I was recently chatting with a client who implemented HubSpot for their sales and marketing teams last year. Since then, both teams have benefited from having fewer manual processes, being more efficient with their time, and having shared access to more information and analytics across departments. Now that their employees can be more intentional about how they're spending time and managing their responsibilities, they are able to provide a better buying experience to their customers.

This client has realized that their customer service team would also benefit from implementing a better system. If they choose to implement HubSpot Service Hub, ALL of their customer information and data would be in one place. This is often referred to as having a ‘360-degree view of the customer.' 

The challenge they face is that the cost of new software was not included in their annual budget. In order to prove that this would be a worthwhile investment, they need to build a compelling business case for the purchase. They'll need to show how this investment will have a positive return for the company. 

Being able to quantify the financial upside of an investment is the most compelling way to earn the agreement of leadership and other team members. Assigning monetary value the benefits also enables you to compare and contrast potential solutions to make the best decision.

By the numbers

How might they quantify the value of these benefits? Without knowing the exact numbers, we can get a ballpark estimate by making a few assumptions.

Using the customer service team as an example, we can start with the size of the team. Let’s say it’s 10 people. Then we can look at the amount of time each of those people spend on manual tasks. Let’s say it’s 10 hours/week. 
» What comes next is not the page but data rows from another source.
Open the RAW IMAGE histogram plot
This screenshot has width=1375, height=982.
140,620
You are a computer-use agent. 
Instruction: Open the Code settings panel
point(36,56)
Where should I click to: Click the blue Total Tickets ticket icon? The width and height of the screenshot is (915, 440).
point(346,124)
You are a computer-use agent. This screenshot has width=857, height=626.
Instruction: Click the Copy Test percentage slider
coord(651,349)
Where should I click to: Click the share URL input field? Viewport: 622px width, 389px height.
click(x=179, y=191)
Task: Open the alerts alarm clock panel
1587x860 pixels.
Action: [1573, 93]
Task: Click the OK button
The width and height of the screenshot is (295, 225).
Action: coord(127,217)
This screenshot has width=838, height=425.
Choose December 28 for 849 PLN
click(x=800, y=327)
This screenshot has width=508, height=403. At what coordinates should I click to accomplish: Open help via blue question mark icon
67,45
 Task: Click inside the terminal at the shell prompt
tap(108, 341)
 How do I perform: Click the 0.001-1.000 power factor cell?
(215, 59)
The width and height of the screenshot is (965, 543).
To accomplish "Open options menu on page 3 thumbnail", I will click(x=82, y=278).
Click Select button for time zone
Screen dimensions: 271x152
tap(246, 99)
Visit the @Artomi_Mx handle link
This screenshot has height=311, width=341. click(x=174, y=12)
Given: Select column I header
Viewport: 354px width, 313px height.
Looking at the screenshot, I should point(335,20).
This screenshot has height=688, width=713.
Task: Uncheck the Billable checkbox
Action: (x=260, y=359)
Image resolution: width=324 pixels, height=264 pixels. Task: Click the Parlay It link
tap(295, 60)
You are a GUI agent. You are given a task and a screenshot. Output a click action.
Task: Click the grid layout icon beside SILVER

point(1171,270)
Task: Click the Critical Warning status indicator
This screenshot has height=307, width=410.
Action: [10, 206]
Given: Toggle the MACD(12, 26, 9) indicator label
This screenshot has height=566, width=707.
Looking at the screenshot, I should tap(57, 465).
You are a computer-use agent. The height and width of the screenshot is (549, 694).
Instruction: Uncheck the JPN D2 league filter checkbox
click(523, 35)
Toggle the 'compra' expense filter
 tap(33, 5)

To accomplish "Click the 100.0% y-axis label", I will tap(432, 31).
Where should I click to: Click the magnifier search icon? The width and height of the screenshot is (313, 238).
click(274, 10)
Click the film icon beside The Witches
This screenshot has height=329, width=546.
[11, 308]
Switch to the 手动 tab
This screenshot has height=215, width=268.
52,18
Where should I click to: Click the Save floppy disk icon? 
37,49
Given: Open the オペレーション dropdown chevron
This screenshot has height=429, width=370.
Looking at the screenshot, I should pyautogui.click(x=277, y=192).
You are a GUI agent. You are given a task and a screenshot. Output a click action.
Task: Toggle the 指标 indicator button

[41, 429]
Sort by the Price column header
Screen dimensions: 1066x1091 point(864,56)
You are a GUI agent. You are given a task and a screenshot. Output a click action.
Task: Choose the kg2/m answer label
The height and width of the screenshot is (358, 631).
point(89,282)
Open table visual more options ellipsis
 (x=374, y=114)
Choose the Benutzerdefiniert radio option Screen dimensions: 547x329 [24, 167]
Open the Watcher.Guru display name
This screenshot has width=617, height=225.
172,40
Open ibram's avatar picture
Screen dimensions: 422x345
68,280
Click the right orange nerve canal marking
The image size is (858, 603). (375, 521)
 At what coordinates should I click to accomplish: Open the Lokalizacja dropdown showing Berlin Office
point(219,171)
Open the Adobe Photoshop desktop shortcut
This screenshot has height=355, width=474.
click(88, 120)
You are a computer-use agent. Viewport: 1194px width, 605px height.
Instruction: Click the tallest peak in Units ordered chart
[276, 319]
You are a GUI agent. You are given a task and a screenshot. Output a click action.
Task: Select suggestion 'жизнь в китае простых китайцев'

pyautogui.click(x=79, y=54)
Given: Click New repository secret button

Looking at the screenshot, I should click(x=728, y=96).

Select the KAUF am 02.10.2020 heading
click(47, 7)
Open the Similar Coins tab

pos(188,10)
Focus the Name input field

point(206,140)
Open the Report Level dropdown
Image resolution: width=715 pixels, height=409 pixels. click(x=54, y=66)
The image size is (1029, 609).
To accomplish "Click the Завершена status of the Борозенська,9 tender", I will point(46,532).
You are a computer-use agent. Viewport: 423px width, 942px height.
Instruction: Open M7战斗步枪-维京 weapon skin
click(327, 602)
A new customer service software could reduce - or even eliminate - some of those manual tasks through automation, allowing reps to prioritize how they work, and keep their manager and colleagues informed of customer activity as needed. With increased visibility in a shared system, what if they got that 10 hours of work down to just 3 hours per week per rep?

Now they've got 10 people saving of 7 hours/week, so as a team they're saving 70 hours per week or 280 hours per month. If their average salary is $60,000/year, or roughly $29/hour, it’s a savings of $8,120/month or $97,440/yr.  

Next let's consider a scenario in which those reps are able to use that time savings to provide a better customer experience and reduce churn by 20%. If they currently churn 2 customers per month, or 24 over the course of a year, that reduction in churn equates to 5 retained customers. If the average customer account is $10k/month, that’s additional revenue of $600k/year.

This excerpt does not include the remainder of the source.